Lush is a privately-owned, British-based international company that makes brightly colored, fragrant creams, soaps, shampoos, shower gels, lotions, moisturizers, scrubs, masks and other cosmetics for the face, hair, and body. Lush is known for their “naked” solid shampoo bars, conditioners, henna hair colors, and massage bars. They also make a product called “Toothy Tabs” which are solid toothpaste tablets. These products save millions of plastic bottles from being produced, transported and disposed of every year. By providing customers with unpackaged options, they hope to increase awareness surrounding the overuse of disposable packaging and challenge other retailers to reduce their packaging too.
Additionally, several years ago they stopped offering traditional gift wrapping in favor of reusable fabric “knot-wraps”. These are either made from a material created from recycled plastic bottles, or from organic cotton. Rather than being thrown away after opening, they can be reused again and again for gift wrapping, decorating or as an accessory. Looking for a good packing solution, they originally used popcorn. However, they wound up replacing popcorn with packing peanuts made from starch and water that use less energy to produce than popcorn and are completely compostable.
Lush marks its trademark black tub products with stickers of the actual creators of the product being sold, a unique trademark placed on their recyclable polypropylene plastic black pots. The company also offers customers a way to recycle used black pots by bringing empty ones back to the store for a free Fresh Face Mask for every five pots returned.
Founders Mark Constantine, an herbal trichologist, and Elizabeth Weir who had an interest in beauty therapy, originally formed a company named Constantine & Weir in the early 1980s. Some of their products were sold in the Body Shop. They branched from suppliers to the Body Shop to an online business that became “Lush” in 1995. Lush is now sold in 50 countries with over 900 shops. Lush North American has gone from a single shop in Vancouver to nearly 240 shops across Canada and the U.S.

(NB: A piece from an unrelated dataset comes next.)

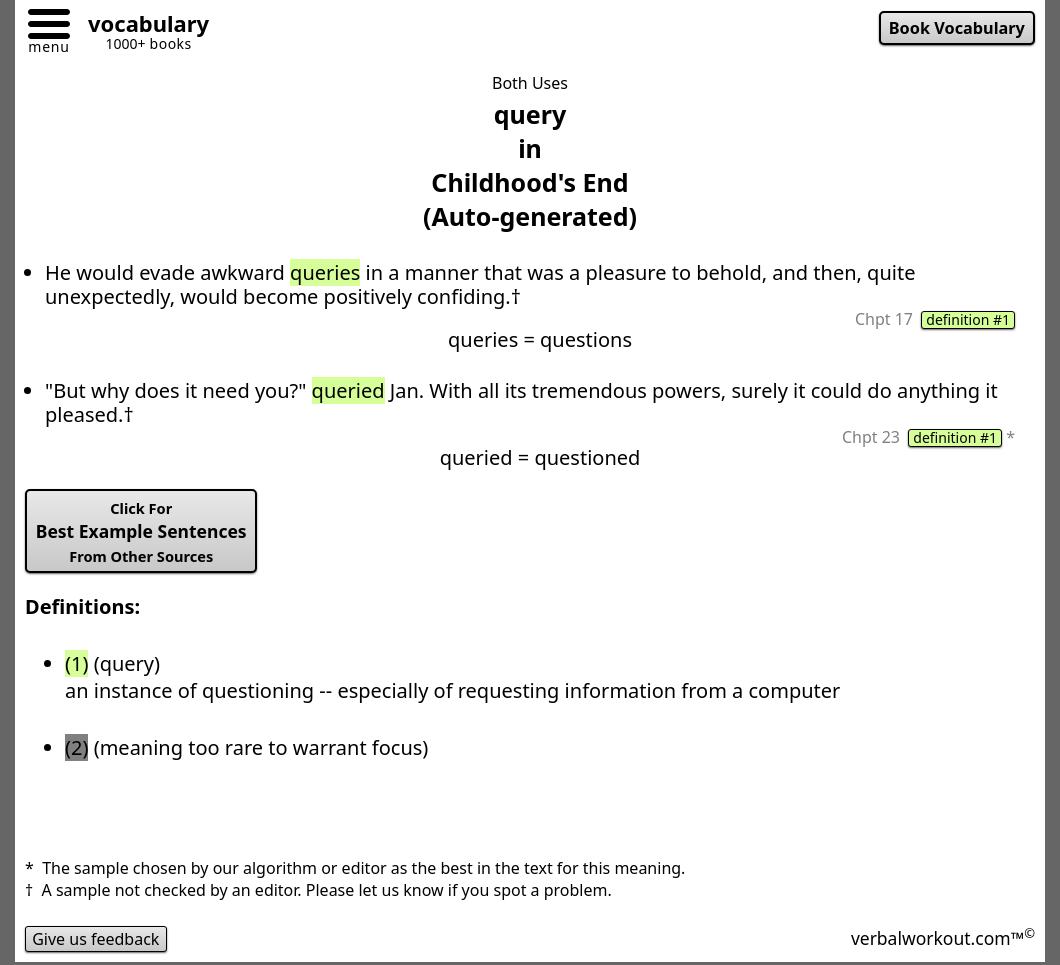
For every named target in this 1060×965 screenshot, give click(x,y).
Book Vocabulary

Lush promotes several other causes which are reflected in their business practices. They support regenerative agriculture projects in places like Uganda, Peru, Guatemala and Arizona. They try to source all their ingredients ethically paying attention to the labor practices of the areas they source product and encouraging sustainable practices.
Lush has been publically against animal testing for decades. For a long time, their efforts were focused on their own internal policies to avoid animal testing. However, in 2012 they decided to create the Lush Prize. Awarded annually, the £250,000 Lush Prize focuses on safety testing for consumer products and complements projects that address alternatives to animal testing for medicines. They award prizes across five areas: Science, Training, Lobbying, Public Awareness and Young Researchers. This prize is a way for Lush to join a global conversation about animal testing and give passionate researchers and activists the opportunity to showcase and continue their work.